To find the number of common terms in the two sequences 3, 7, 11, ..., 407 and 2, 9, 16, ..., 905, we can follow these steps:
### Step 1: Identify the sequences
The first sequence is an arithmetic progression (AP) with:
- First term (a1) = 3
- Common difference (d1) = 4
- Last term (l1) = 407
The second sequence is also an AP with:
- First term (a2) = 2
- Common difference (d2) = 7
- Last term (l2) = 905
### Step 2: Write the general terms for both sequences
The general term of the first sequence can be expressed as:
\[ T_n = a1 + (n - 1) \cdot d1 = 3 + (n - 1) \cdot 4 = 4n - 1 \]

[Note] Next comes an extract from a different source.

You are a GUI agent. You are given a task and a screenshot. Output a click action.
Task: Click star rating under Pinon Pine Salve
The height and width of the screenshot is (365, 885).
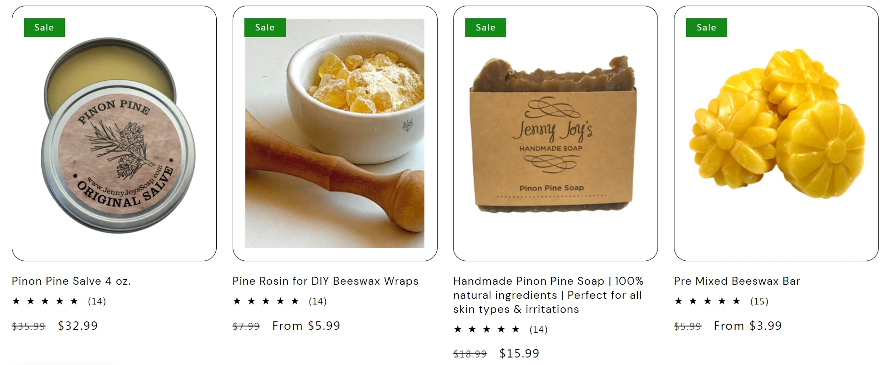(x=45, y=301)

The general term of the second sequence can be expressed as:
\[ S_m = a2 + (m - 1) \cdot d2 = 2 + (m - 1) \cdot 7 = 7m - 5 \]
### Step 3: Set the general terms equal to find common terms
To find the common terms, we set the two general terms equal to each other:
\[ 4n - 1 = 7m - 5 \]
Rearranging gives:
\[ 4n - 7m = -4 \]
This is a linear Diophantine equation.
### Step 4: Find integer solutions
We can express \( n \) in terms of \( m \):
\[ 4n = 7m - 4 \]
\[ n = \frac{7m - 4}{4} \]
For \( n \) to be an integer, \( 7m - 4 \) must be divisible by 4.

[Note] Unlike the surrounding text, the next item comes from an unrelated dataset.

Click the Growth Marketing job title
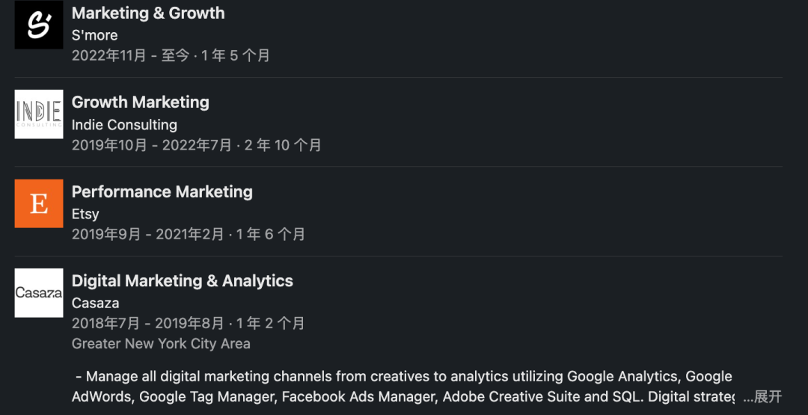Viewport: 808px width, 415px height. point(141,102)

### Step 5: Determine the values of \( m \)
We can check the congruence:
\[ 7m - 4 \equiv 0 \mod 4 \]
Since \( 7 \equiv 3 \mod 4 \), we have:
\[ 3m - 4 \equiv 0 \mod 4 \]
This simplifies to:
\[ 3m \equiv 4 \mod 4 \]
\[ 3m \equiv 0 \mod 4 \]
Thus, \( m \) must be a multiple of 4. Let \( m = 4k \) for some integer \( k \).

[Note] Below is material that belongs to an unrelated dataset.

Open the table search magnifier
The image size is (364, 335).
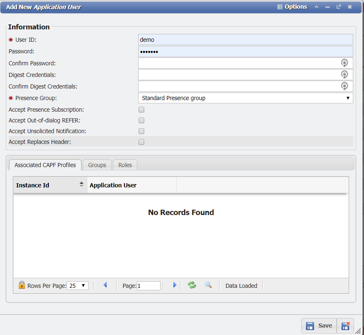(208, 285)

### Step 6: Substitute back to find \( n \)
Substituting \( m = 4k \) into the equation for \( n \):
\[ n = \frac{7(4k) - 4}{4} = 7k - 1 \]
### Step 7: Determine the limits for \( n \) and \( m \)
Now we need to find the limits for \( n \) and \( m \):
- For the first sequence, the last term is 407:
\[ 4n - 1 \leq 407 \]
\[ 4n \leq 408 \]
\[ n \leq 102 \]
- For the second sequence, the last term is 905:
\[ 7m - 5 \leq 905 \]
\[ 7m \leq 910 \]
\[ m \leq 130 \]
### Step 8: Find the maximum value of \( k \)
From \( n \leq 102 \):
\[ 7k - 1 \leq 102 \]
\[ 7k \leq 103 \]
\[ k \leq 14.71 \]
Thus, \( k \) can take integer values from 0 to 14 (14 values).
From \( m \leq 130 \):
\[ 4k \leq 130 \]
\[ k \leq 32.5 \]
Thus, \( k \) can also take integer values from 0 to 32 (32 values).
### Step 9: Conclusion
The limiting factor is \( k \leq 14 \), so the number of common terms is:
\[ k = 0, 1, 2, ..., 14 \]
This gives us a total of 15 common terms.
### Final Answer
The number of common terms in both sequences is **15**.